It's a technique you find among the aboriginals of Siberia and the Tungusk.
From there, of course, it spread into the lands of the Skraelings, though
I understand that it is now banned in New Denmark. May I examine it more
closely, Lord Asriel?"
After a
short silence he spoke again.
"My
eyes are not very clear, and the ice is dirty, but it seems to me that
there is a hole in the top of the skull. Am I right?"
"You
are."
"Trepanning?"
"Exactly."
That caused
a murmur of excitement. The Master moved out of the way and Lyra could
see again. The old Sub-Rector, in the circle of light thrown by the lantern,
was holding a heavy block of ice up close to his eyes, and Lyra could
see the object inside it: a bloody lump barely recognizable as a human
head. Pantalaimon fluttered around Lyra, his distress affecting her.
"Hush,"
she whispered. "Listen."
"Dr.
Grumman was once a Scholar of this College," said the Dean hotly.
"To
fall into the hands of the Tartars - "
"But
that far north?"
"They
must have penetrated further than anyone imagined!"
"Did
I hear you say you found it near Svalbard?" said the Dean.
"That's
right."
"Are
we to understand that the panserbjørne had anything to do with
this?"
Lyra didn't
recognize that word, but clearly the Scholars did.
"Impossible,"
said the Cassington Scholar firmly. "They'd never behave in that
manner."
"Then
you don't know Iofur Raknison," said the Palmerian Professor, who
had made several expeditions himself to the arctic regions. "It wouldn't
surprise me at all to learn that he had taken to scalping people in the
Tartar fashion."
Lyra looked
again at her uncle, who was watching the Scholars with a glitter of sardonic
amusement, and saying nothing.
"Who
is Iofur Raknison?" said someone.
"The
king of Svalbard," said the Palmerian Professor. "Yes, that's
right, one of the panserbjørne. He's a usurper, of sorts; tricked
his way onto the throne, or so I understand; but a powerful figure, by
no means a fool, in spite of his ludicrous affectations - having a palace
built of imported marble - setting up what he calls a university - "
"For
whom? For the bears?" said someone else, and everyone laughed.
But the
Palmerian Professor went on: "For all that, I tell you that Iofur
Raknison would be capable of doing this to Grumman. At the same time,
he could be flattered into behaving quite differently, if the need arose.
"And
you know how, do you, Trelawney?" said the Dean sneeringly.
"Indeed
I do. Do you know what he wants above all else? Even more than an honorary
degree? He wants a dæmon! Find a way to give him a dæmon,
and he'd do anything for you."
The Scholars
laughed heartily.
Lyra was
following this with puzzlement; what the Palmerian Professor said made
no sense at all. Besides, she was impatient to hear more about scalping
and the Northern Lights and that mysterious Dust. But she was disappointed,
for Lord Asriel had finished showing his relics and pictures, and the
talk soon turned into a College wrangle about whether or not they should
give him some money to fit out another expedition.

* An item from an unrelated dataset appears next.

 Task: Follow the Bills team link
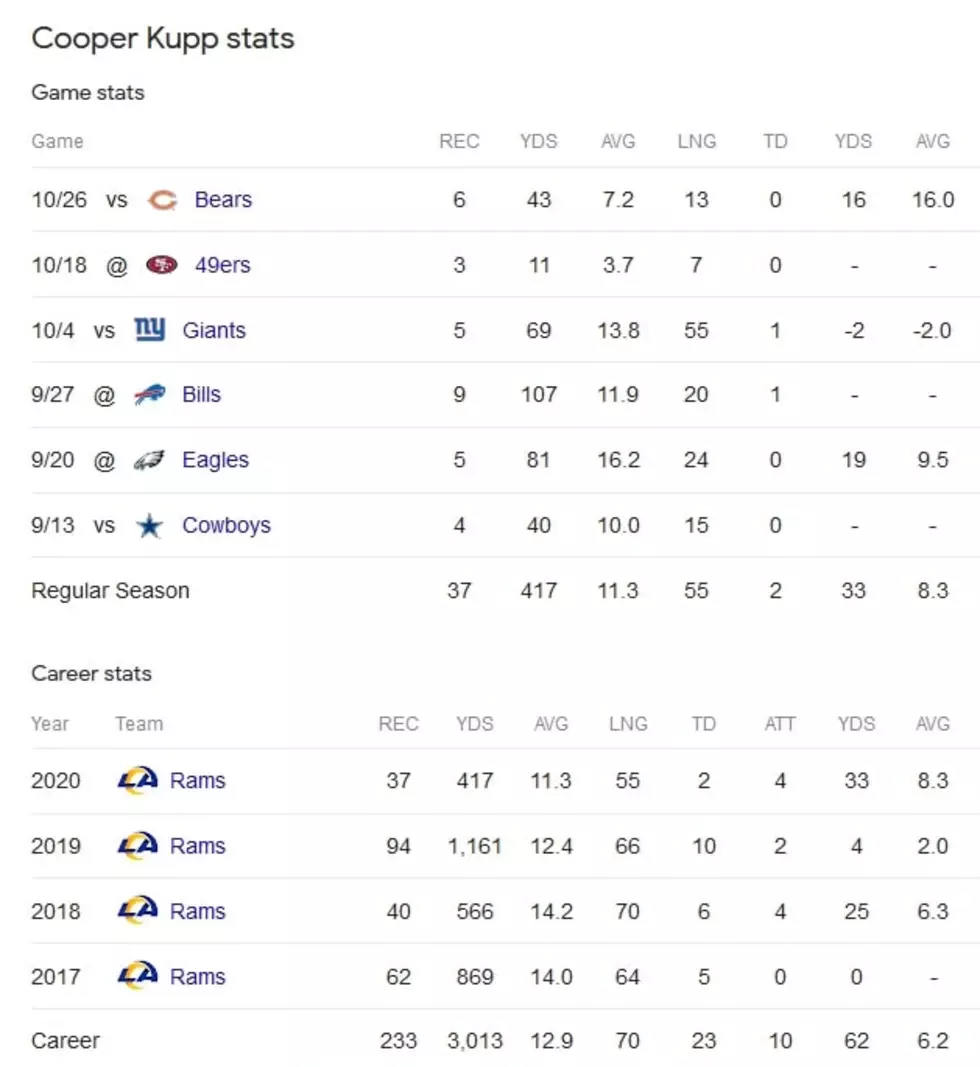[201, 395]
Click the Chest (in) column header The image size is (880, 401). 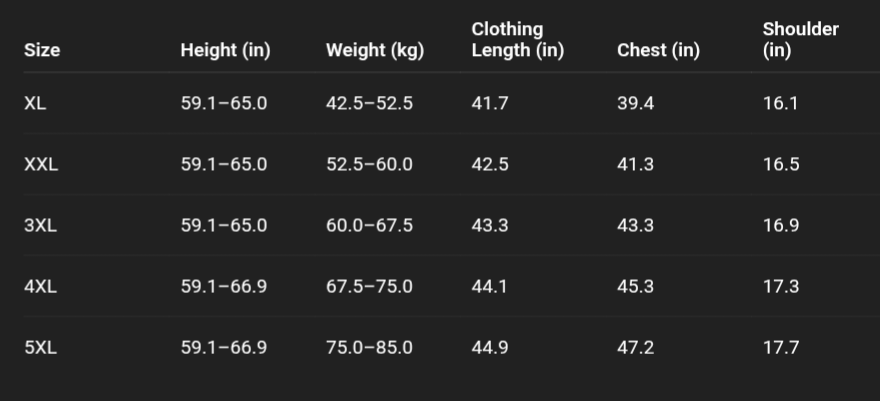click(x=658, y=51)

Back and forth the
arguments ranged, and Lyra felt her eyes closing. Soon she was fast asleep,
with Pantalaimon curled around her neck in his favorite sleeping form
as an ermine.
She woke
up with a start when someone shook her shoulder.
"Quiet,"
said her uncle. The wardrobe door was open, and he was crouched there
against the light. "They've all gone, but there are still some servants
around. Go to your bedroom now, and take care that you say nothing about
this."
"Did
they vote to give you the money?" she said sleepily.
"Yes."
"What's
Dust?" she said, struggling to stand up after having been cramped
for so long.
"Nothing
to do with you."
"It
is to do with me," she said. "If you wanted me to be a spy in
the wardrobe, you ought to tell me what I'm spying about. Can I see the
man's head?"
Pantalaimon's
white ermine fur bristled: she felt it tickling her neck. Lord Asriel
laughed shortly.
"Don't
be disgusting," he said, and began to pack his slides and specimen
box. "Did you watch the Master?"
"Yes,
and he looked for the wine before he did anything else."
"Good.
But I've scotched him for now. Do as you're told and go to bed."
"But
where are you going?"
"Back
to the North. I'm leaving in ten minutes."
"Can
I come?"
He stopped
what he was doing, and looked at her as if for the first time. His dæmon
turned her great tawny leopard eyes on her too, and under the concentrated
gaze of both of them, Lyra blushed. But she gazed back fiercely.
"Your
place is here," said her uncle finally.
"But
why? Why is my place here? Why can't I come to the North with you? I want
to see the Northern Lights and bears and icebergs and everything. I want
to know about Dust. And that city in the air. Is it another world?"
"You're
not coming, child. Put it out of your head; the times are too dangerous.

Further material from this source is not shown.